Stored data
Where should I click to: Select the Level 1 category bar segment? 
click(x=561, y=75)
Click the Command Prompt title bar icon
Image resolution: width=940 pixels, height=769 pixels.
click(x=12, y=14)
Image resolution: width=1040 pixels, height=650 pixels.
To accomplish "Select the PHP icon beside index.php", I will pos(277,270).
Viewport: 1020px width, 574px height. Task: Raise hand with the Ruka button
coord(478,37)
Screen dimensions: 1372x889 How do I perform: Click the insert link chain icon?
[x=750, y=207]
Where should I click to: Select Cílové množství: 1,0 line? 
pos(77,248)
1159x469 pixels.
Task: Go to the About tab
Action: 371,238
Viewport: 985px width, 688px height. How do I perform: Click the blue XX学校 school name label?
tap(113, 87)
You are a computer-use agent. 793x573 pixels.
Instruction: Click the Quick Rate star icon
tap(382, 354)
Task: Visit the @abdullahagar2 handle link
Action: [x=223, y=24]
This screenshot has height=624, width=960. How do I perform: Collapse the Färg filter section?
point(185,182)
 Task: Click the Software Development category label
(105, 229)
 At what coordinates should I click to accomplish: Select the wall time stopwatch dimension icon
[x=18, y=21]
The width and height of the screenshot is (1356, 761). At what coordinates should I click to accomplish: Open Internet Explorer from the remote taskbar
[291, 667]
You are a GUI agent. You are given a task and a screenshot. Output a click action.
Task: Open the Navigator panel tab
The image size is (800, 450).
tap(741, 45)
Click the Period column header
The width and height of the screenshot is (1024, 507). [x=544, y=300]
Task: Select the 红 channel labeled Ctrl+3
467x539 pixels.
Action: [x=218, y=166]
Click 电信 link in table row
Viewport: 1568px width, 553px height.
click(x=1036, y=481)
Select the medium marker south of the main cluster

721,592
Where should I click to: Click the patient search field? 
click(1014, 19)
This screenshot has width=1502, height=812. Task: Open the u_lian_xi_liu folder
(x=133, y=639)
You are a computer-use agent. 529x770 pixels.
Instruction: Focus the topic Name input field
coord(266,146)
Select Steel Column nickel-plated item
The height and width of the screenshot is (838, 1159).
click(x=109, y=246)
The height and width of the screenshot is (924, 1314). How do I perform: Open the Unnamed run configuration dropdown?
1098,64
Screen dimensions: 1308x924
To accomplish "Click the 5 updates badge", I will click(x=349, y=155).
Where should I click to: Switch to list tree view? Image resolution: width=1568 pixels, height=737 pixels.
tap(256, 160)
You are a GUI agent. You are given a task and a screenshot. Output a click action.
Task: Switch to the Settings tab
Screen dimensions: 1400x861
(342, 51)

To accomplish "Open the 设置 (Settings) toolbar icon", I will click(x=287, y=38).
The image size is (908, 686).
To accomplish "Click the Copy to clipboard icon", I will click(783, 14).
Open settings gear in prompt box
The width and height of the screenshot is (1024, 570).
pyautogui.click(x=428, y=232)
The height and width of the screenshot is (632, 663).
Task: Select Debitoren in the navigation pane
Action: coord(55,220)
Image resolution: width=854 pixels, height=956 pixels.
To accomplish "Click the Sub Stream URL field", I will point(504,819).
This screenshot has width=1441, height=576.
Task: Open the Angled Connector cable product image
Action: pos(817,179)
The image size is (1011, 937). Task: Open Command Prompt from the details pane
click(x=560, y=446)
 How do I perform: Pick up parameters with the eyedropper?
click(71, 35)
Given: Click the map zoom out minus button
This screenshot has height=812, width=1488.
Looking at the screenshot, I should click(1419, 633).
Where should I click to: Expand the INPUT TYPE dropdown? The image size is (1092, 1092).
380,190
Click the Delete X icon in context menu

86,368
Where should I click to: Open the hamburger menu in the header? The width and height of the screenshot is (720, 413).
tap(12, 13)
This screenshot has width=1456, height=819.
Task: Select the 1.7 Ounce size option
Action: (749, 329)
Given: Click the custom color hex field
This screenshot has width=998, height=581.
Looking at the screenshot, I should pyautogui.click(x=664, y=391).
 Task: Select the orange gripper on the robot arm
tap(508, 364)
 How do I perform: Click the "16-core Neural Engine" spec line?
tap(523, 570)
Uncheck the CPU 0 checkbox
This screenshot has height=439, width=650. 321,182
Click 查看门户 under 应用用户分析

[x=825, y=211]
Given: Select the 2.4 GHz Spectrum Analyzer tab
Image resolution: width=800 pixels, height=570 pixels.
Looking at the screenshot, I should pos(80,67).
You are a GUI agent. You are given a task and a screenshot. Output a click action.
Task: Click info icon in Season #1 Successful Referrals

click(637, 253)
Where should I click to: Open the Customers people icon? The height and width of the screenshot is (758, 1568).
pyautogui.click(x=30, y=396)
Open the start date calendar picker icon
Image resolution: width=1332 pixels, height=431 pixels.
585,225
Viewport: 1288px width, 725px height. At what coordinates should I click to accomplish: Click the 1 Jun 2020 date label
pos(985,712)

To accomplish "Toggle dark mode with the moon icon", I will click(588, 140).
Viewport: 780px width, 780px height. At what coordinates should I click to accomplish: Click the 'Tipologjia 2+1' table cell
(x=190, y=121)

What to produce
Which of the lines in the material carry the string "computer"? Pull them out.

Solution for this problem
You are a computer-use agent. 793x573 pixels.
You are a computer-use agent. 529x770 pixels.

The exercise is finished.